Originally Posted by
javabytes
Welcome to the Internet, everything is layered in a thick coat of drama.
Underneath that are repeated annual studies showing Delta placing last in award availability, as well as other studies showing satisfaction levels so low that only Congress might be able to match.
So while there is drama and exaggeration and hyperbole, the question is whether UA miles are better than Delta miles, and at the overall level, the answer is still pretty clear. Certainly DL miles may work better for someone who wants to travel to a destination not served by *A. That is why much larger surveys are compiled. The answer to this question for a particular person might be more nuanced, but on the whole, DL has abysmal availability compared to its competitors, and a satisfaction rating to match.
The most common annual study referred to is the Ideaworks one. If you have another in mind, please let me know. Those annual studies also put WN first. Maybe it's time to jump ship over there for their awesome availability? Perhaps even more relevant, they consistently rank US air down right next to delta, despite US air having, save a handful of exceptions, the same availability as UA. It's a ranking of websites, not of award availability. On top of that, 7 of the top 10 ranked carriers were evaluated by different criteria from the others (shorthaul only vs 50/50 long/short), and only coach availability in 20 markets different for each airline was considered. The study is a complete joke!
The more recent survey run through flyertalk
http://www.frequentbusinesstraveler....ve-the-rest/2/
interestingly put the big airlines ranked near the top of the Ideaworks study (lufthansa group, singapore) right down at the bottom near Delta in terms of "not satisfied" percent. AS, on the other hand, has nearly 85 percent satisfaction, despite very restrictive requirements on award construction making their miles very difficult to use for international travel if you don't originate in a small handful of cities.

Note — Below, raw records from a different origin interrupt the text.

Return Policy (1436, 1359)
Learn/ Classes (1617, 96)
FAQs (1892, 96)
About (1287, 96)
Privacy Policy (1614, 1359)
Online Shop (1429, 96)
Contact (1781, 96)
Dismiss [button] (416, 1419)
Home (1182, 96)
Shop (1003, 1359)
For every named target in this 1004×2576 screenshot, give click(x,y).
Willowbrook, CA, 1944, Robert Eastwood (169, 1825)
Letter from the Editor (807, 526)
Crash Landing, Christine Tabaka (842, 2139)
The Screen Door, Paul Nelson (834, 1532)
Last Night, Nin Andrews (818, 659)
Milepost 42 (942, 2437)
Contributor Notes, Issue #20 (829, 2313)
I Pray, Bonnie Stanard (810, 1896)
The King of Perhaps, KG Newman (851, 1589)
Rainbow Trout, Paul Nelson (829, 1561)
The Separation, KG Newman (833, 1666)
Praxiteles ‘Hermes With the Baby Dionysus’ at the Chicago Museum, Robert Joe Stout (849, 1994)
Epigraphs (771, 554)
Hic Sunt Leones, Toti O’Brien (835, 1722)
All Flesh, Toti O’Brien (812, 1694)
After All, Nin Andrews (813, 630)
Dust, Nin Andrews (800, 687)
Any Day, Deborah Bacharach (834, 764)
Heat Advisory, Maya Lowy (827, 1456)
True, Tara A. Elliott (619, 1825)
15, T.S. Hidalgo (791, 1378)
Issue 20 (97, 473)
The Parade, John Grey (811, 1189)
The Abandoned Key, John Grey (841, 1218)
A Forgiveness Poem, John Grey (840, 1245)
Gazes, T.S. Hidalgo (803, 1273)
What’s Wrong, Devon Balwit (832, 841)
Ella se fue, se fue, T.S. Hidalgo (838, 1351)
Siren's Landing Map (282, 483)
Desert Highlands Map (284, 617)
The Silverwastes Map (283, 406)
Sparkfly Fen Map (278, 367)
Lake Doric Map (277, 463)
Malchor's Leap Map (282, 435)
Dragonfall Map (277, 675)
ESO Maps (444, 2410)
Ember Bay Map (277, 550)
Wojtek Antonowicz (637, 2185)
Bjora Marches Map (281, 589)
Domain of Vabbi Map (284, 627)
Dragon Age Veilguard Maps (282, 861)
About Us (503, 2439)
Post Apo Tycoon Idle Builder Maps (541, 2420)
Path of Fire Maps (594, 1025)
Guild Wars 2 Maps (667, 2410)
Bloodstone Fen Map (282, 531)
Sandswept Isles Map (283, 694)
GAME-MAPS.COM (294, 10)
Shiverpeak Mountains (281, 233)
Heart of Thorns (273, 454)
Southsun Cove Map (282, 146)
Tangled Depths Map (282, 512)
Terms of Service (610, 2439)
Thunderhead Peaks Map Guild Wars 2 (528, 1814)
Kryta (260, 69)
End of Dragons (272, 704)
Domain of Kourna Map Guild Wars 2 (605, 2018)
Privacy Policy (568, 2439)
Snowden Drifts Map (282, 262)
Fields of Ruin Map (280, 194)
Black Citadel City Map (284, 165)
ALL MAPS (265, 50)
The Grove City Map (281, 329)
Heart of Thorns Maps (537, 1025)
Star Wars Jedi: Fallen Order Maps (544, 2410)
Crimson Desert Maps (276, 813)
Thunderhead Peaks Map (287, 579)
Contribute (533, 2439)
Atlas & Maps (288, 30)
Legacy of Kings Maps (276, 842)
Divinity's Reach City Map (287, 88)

Is it any wonder that a survey sourced from flyertalk, where people present a claim that DL is meaningfully worse than UA for redemption 99% of the time, despite this being clearly false, is going to do anything other than savage delta in a survey (and the criticism is well deserved, but is very likely more about IT and alliance integration than actual availability, given the preponderance of people complaining about there being no space in situations where that space actually exists)
If you want overall satisfaction ratings, I'm pretty sure UA is taking it in the shorts recently, and below Delta on studies focused in that area.